Authentication

Mauro Data Mapper stores content that may be either publicly accessible, or have access restricted to particular users or groups. Therefore the majority of API requests can be made as an 'anonymous user' (by passing no session information in the request header), or as a 'logged in' user (by passing a valid session key in the request headers).

A request to the login will result in a new session token being generated. This is typically 32 hexadecimal characters in length, and uniquely identifies the current session. These tokens should not be shared, and will automatically expire with 30mins of inactivity. Sessions can be manually terminated through a call to the logout resource. At any point the validity of a session may be checked against the server.

---

Login

To login to the server, POST to the following API endpoint:

/api/authentication/login

The request body should contain the username, and the password. The username is not case-sensitive:

Request body (JSON)

{ 
    "username" : "joe.bloggs@test.com",
    "password" : "pa55w0rd"
}

Request body (XML)

<user>
    <username>joe.bloggs@test.com</username>
    <password>pa55w0rd"</password>
</user>

Information

There is an alternative request body that can be sent if authenticating via OpenID Connect identity providers. Please read the OpenID Connect plugin information page for further details.

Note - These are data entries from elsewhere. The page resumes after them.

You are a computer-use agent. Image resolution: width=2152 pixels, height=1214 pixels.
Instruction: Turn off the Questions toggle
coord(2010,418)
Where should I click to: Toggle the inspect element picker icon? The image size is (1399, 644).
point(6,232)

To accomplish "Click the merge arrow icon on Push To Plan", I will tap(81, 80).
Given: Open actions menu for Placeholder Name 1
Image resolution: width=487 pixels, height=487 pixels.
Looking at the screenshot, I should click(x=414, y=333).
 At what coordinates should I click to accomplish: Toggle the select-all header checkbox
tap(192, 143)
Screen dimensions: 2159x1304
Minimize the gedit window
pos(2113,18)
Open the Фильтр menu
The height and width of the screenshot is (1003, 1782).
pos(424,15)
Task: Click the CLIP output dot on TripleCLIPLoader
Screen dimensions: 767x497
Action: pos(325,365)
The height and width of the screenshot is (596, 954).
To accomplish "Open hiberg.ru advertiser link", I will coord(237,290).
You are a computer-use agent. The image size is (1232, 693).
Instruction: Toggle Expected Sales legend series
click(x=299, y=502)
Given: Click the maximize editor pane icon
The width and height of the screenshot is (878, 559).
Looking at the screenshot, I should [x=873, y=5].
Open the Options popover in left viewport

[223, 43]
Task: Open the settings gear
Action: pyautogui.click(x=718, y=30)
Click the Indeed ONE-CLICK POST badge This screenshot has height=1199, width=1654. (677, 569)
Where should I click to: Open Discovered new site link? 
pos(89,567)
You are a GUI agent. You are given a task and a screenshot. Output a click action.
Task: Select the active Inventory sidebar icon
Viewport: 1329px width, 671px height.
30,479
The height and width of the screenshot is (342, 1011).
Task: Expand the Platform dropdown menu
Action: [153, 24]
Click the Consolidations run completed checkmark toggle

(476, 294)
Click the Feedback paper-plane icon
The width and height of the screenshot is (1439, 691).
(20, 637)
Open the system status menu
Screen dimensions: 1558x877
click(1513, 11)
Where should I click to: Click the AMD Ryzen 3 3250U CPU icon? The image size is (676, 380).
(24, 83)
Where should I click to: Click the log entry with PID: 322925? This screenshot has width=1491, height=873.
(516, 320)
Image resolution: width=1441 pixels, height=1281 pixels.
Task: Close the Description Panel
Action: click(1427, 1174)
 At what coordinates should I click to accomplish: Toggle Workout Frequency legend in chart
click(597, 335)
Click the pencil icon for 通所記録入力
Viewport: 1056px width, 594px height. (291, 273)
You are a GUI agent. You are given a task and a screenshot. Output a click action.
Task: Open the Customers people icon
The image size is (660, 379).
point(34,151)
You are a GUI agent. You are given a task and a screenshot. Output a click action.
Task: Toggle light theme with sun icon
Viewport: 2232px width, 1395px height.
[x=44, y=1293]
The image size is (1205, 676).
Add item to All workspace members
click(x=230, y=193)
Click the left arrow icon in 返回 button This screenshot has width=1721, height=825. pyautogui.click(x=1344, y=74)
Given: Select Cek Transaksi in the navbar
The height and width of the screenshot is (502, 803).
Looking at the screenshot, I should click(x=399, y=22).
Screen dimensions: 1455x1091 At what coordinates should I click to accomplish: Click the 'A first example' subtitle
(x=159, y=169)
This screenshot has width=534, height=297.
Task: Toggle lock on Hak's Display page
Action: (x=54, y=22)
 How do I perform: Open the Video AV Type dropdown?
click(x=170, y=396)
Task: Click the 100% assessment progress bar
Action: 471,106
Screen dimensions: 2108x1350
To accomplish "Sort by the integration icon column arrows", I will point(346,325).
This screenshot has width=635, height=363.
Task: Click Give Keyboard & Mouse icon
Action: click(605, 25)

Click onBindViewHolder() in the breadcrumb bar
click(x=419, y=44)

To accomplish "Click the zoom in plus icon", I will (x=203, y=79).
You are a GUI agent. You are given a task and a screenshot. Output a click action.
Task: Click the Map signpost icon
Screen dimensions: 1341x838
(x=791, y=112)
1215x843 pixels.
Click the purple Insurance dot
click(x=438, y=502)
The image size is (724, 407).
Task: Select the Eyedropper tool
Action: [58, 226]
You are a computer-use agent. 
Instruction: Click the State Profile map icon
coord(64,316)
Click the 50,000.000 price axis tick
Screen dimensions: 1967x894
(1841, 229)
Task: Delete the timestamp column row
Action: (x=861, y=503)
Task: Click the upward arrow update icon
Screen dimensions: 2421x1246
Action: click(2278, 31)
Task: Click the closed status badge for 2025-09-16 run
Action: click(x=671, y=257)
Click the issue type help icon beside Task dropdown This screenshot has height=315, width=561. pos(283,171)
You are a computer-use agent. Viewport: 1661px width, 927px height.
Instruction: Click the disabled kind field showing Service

If successful, the response body will contain the user's id, email address, first and last names, and whether or not that user's account has been disabled (typically false in the case of a successful login).

Response body (JSON)

{
    "id": "01234567-0123-0123-0123-01234567",
    "emailAddress": "joe.bloggs@test.com",
    "firstName": "Joe",
    "lastName": "Bloggs",
    "pending": false,        
    "disabled": false,
    "createdBy": "admin@test.com"
}

One of the response headers will also contain an identifier for the new session. The header is of the form:

Set-Cookie: JSESSIONID=9257B45A4BCA750570736626C62EE74B; Path=/; HttpOnly

The session id (JSESSIONID) can be passed to any subsequent request to ensure that the user's credentials are used. To supply the cookie, it should be placed in the Cookie request header:

Cookie: JSESSIONID=9257B45A4BCA750570736626C62EE74B

Further requests without the session cookie will be treated as anonymous requests.

---

Session validation

In order to validate whether a session is currently active, or has expired (by logging out, or timed-out due to inactivity):

/api/session/isAuthenticated

No request body or parameters are required for this request. The response will include a true or false value depending on the validity of the session whose JSESSIONID is passed in as part of the request headers.

Response body (JSON)

{
    "authenticatedSession": true
}

---

Administration validation

In order to validate whether a session is an administrative role:

/api/session/isApplicationAdministration

No request body or parameters are required for this request. The response will include a true or false value depending on the validity of the session whose JSESSIONID is passed in as part of the request headers.

Response body (JSON)

{
    "applicationAdministrationSession": true
}

---

Logout

Every session should ideally be closed manually, rather than leaving it to expire through inactivity. In order to close a user session, you should call the logout endpoint, again including the JSESSIONID cookie as part of the request headers:

/api/authentication/logout

The response should include the status 204: No Content and the successful response will be empty.

---